Antibiotic use in infancy may increase the risk of asthma


Research published in the American Journal of Epidemiology shows that children who receive antibiotics in the first six months of their lives are 52% more likely to develop asthma by six years of age. Previous studies with similar results may have been biased because antibiotics are used to treat respiratory tract infections (RTIs) that may actually have been early symptoms of asthma. The new study eliminated this bias and concluded that antibiotic use increased the risk of developing asthma in children who had not had any RTIs.

The study found the effect of antibiotic use is also different in children who are genetically pre-disposed to asthma, and found that after antibiotic use children without asthmatic parents had a stronger risk of developing asthma.

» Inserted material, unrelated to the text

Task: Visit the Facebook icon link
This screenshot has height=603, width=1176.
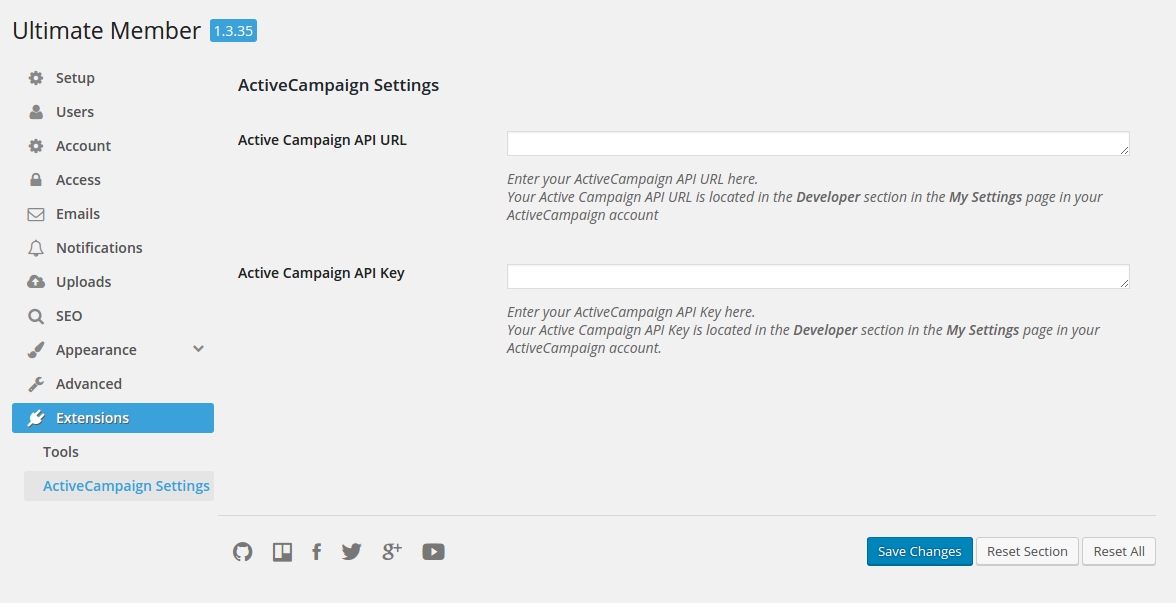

Lead researcher Michael B. Bracken, professor of epidemiology at the Yale School of Public Health says the antibiotic use and increased asthma and allergy risk relate to the hygiene hypothesis, which may explain why asthma rates have increased in developed countries.

Early exposure to antibiotics may suppress or cause imbalance in the developing immune system and produce a reduced anti-allergic response. The researchers say that exposure to dirt and microbes in the intestinal tract early on may be necessary for a mature and balanced immune system. A third of US infants are exposed to antibiotics in the first six months of life, and antibiotics are prescribed for RTIs even though these are mostly viral diseases that will not respond to antibiotics.

These findings should encourage physicians to avoid unnecessary antibiotic use.